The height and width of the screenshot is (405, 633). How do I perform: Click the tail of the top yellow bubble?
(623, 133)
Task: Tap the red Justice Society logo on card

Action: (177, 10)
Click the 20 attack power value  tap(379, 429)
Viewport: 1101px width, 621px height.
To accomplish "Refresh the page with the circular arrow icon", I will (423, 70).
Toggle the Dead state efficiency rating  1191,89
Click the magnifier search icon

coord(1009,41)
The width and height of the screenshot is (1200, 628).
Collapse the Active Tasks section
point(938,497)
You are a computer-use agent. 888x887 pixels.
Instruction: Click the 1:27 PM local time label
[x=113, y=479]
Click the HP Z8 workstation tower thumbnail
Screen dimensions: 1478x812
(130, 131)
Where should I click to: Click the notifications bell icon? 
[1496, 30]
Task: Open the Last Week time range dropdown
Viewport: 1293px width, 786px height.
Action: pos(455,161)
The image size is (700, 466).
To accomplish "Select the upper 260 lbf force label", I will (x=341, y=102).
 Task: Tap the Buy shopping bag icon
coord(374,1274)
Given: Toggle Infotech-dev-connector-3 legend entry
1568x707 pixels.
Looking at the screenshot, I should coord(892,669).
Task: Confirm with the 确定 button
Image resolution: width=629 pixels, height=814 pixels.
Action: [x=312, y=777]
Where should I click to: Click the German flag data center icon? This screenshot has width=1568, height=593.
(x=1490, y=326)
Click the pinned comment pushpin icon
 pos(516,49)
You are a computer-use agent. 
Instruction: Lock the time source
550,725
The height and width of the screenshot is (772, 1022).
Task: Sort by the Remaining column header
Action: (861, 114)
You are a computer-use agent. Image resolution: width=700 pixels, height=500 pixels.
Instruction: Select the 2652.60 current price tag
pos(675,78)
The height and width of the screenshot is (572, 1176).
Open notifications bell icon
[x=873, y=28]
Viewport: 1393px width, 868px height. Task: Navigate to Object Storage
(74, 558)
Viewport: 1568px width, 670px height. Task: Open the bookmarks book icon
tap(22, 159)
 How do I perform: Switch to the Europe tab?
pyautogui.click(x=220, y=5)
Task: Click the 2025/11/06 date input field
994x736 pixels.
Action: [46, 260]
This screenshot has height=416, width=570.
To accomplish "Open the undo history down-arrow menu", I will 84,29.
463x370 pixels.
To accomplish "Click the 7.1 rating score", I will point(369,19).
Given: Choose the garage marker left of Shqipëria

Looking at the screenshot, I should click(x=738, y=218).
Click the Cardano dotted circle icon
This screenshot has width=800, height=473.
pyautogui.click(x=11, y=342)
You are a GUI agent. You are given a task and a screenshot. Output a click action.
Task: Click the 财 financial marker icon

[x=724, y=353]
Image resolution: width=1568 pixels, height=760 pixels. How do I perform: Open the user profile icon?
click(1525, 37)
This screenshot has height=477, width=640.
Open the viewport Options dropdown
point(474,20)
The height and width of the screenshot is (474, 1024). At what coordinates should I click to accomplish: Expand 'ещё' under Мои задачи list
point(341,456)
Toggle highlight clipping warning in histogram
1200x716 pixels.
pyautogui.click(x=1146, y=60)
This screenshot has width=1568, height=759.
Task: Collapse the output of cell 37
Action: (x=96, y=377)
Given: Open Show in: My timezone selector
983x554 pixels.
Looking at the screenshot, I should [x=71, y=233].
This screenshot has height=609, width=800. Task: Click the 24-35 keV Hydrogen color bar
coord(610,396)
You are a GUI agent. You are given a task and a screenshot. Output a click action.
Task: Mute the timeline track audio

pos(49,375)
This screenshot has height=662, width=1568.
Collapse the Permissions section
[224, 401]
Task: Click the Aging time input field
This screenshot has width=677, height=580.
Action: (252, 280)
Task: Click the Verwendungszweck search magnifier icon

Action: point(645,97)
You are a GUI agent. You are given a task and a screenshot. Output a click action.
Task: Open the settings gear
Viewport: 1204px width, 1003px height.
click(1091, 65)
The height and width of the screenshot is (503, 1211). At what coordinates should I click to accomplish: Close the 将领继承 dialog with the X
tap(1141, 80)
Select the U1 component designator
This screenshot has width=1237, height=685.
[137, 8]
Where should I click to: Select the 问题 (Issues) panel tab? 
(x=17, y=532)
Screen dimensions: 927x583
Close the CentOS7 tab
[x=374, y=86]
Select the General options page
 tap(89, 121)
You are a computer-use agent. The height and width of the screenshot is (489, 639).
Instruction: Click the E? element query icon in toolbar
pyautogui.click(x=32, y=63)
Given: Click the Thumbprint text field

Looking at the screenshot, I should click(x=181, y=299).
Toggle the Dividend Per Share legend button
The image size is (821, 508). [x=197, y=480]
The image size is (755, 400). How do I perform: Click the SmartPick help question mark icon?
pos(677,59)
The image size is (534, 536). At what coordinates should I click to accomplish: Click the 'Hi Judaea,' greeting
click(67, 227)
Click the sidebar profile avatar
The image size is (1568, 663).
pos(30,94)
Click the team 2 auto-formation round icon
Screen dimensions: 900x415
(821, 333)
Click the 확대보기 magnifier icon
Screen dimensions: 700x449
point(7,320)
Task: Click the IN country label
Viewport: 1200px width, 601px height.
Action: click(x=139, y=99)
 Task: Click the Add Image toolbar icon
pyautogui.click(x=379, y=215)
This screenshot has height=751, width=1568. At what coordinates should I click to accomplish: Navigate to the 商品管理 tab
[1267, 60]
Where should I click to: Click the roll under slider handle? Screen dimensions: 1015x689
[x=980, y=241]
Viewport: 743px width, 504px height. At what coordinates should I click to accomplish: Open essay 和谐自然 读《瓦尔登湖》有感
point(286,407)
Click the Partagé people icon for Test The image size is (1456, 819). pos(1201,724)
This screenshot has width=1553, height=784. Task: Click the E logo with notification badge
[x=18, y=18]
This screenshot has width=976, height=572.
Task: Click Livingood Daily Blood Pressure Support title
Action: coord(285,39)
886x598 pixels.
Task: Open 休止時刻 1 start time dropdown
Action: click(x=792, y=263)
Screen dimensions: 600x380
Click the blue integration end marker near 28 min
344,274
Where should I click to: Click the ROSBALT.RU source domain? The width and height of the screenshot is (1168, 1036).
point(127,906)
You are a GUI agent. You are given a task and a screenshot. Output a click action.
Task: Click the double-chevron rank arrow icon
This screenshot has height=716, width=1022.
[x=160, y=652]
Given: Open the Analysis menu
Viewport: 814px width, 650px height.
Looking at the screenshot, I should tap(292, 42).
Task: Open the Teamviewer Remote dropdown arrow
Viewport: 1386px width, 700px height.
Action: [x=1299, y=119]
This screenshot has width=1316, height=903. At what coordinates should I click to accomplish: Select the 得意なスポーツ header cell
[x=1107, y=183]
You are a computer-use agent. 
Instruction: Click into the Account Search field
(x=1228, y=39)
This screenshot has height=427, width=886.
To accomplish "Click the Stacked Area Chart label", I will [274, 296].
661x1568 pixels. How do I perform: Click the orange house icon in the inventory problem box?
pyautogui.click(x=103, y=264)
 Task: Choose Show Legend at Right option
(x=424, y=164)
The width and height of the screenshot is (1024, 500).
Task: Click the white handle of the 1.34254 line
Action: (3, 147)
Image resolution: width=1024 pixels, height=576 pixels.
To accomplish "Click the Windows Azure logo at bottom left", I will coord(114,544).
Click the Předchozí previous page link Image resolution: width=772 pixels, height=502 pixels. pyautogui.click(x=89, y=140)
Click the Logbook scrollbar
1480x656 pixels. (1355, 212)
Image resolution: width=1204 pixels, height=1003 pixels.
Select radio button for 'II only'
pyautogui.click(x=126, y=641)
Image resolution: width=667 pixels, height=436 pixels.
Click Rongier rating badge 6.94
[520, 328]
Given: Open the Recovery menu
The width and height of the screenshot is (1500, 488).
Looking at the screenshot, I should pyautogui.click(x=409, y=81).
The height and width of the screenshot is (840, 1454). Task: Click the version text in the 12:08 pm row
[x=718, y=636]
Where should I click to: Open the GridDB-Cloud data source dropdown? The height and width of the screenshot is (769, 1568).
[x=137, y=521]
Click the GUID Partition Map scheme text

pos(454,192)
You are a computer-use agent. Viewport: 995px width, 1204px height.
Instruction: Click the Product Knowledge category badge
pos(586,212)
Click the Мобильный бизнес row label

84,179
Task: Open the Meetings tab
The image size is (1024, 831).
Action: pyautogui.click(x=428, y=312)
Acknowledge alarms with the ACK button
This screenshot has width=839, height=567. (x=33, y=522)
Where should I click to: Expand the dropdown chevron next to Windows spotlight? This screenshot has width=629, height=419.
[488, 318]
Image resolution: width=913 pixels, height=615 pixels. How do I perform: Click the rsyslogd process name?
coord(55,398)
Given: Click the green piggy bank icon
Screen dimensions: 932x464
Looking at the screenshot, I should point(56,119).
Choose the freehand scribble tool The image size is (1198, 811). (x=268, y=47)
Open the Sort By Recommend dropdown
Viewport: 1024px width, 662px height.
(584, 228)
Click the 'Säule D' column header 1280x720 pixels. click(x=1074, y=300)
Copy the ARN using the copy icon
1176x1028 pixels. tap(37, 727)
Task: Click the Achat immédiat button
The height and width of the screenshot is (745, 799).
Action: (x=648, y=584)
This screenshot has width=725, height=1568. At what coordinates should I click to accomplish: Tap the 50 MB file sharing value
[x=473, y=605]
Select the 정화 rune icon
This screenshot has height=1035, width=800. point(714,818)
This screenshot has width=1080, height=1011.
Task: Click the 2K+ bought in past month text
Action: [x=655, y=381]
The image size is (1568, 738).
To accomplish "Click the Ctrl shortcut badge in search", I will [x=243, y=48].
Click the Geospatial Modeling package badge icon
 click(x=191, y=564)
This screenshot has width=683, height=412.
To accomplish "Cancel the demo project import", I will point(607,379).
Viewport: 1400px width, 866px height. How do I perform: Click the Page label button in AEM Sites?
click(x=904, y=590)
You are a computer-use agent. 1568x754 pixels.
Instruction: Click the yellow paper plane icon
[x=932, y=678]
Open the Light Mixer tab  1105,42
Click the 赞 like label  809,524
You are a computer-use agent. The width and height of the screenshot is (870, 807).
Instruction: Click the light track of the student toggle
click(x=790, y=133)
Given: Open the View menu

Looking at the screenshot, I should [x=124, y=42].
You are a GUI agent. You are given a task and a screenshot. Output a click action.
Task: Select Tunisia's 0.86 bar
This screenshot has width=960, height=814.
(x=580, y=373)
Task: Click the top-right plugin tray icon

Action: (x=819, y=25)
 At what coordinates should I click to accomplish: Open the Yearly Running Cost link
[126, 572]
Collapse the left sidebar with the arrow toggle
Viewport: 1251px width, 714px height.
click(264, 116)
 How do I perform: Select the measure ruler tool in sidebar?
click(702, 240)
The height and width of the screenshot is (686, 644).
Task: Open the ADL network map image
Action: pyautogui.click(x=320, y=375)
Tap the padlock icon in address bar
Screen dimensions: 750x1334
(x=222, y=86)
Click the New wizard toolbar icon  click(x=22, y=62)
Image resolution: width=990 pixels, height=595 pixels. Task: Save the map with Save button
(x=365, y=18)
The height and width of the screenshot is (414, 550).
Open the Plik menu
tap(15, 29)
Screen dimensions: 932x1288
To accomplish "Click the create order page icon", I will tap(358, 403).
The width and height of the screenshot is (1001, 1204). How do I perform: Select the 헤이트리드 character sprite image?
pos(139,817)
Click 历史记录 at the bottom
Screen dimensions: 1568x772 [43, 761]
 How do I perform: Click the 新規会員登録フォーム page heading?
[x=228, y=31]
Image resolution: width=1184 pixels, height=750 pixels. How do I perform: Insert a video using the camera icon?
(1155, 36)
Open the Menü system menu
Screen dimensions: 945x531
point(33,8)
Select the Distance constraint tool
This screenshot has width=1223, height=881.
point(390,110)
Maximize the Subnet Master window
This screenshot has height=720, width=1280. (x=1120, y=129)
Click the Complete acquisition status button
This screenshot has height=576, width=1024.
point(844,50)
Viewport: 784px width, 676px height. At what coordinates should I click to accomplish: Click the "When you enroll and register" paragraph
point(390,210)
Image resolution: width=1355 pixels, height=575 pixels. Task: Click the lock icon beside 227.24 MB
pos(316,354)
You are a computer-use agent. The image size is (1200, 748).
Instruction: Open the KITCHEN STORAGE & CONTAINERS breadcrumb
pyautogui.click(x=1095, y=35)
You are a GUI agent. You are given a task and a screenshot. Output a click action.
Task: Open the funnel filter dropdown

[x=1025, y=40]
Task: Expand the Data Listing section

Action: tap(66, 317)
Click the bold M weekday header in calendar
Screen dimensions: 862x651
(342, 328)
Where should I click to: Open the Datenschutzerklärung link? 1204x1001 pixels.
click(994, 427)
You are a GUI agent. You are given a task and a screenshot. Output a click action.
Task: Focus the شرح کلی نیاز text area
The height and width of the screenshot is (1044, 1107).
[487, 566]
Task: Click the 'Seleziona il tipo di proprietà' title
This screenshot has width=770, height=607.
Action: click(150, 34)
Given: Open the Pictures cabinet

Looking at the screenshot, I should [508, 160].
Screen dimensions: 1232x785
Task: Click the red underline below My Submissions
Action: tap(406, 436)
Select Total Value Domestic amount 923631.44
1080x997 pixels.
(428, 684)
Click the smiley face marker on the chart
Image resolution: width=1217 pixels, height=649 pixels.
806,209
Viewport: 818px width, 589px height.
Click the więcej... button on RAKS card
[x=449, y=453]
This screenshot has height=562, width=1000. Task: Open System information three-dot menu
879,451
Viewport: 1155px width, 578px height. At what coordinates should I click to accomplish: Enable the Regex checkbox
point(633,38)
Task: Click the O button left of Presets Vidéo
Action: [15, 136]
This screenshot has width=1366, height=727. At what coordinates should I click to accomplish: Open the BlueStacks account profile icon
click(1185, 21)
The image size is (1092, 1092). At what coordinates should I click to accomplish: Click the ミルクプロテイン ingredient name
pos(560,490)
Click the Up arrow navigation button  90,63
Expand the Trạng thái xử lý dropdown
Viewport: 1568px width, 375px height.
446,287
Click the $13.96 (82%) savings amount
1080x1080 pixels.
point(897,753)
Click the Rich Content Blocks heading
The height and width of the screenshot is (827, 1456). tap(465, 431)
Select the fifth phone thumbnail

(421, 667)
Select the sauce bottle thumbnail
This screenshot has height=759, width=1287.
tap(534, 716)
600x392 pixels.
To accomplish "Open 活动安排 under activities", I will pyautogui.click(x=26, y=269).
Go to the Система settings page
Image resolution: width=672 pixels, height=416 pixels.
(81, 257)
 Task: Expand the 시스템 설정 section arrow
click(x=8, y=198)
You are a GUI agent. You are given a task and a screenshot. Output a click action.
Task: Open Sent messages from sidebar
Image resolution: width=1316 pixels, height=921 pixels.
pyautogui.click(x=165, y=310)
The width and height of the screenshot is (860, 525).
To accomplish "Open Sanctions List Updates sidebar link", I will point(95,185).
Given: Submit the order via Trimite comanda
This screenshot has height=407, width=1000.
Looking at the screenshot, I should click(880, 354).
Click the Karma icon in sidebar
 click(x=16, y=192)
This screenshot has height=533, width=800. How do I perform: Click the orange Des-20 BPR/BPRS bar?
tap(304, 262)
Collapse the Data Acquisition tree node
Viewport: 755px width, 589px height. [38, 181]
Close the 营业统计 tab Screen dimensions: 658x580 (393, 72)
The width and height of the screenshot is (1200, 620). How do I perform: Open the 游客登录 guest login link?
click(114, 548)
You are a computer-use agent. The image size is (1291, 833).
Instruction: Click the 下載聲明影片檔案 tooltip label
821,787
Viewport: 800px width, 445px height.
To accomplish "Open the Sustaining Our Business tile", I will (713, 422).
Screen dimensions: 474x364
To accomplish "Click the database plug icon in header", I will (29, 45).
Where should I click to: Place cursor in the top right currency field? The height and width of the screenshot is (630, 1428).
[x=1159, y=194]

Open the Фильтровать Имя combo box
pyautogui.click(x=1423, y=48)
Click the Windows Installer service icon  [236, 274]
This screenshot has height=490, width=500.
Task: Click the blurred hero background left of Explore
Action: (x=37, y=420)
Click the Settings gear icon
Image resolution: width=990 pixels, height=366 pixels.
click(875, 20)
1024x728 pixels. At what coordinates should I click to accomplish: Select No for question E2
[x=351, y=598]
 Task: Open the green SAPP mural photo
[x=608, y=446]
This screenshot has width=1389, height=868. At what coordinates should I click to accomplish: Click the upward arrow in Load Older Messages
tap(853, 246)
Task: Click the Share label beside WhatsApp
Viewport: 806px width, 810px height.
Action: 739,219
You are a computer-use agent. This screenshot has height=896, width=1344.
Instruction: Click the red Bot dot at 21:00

▸ ASSIGNMENT
Which lines in the records above contain the string "gear"? Copy them.

▸ EXERCISE RESPONSE
Task: Open the settings gear
Click the Settings gear icon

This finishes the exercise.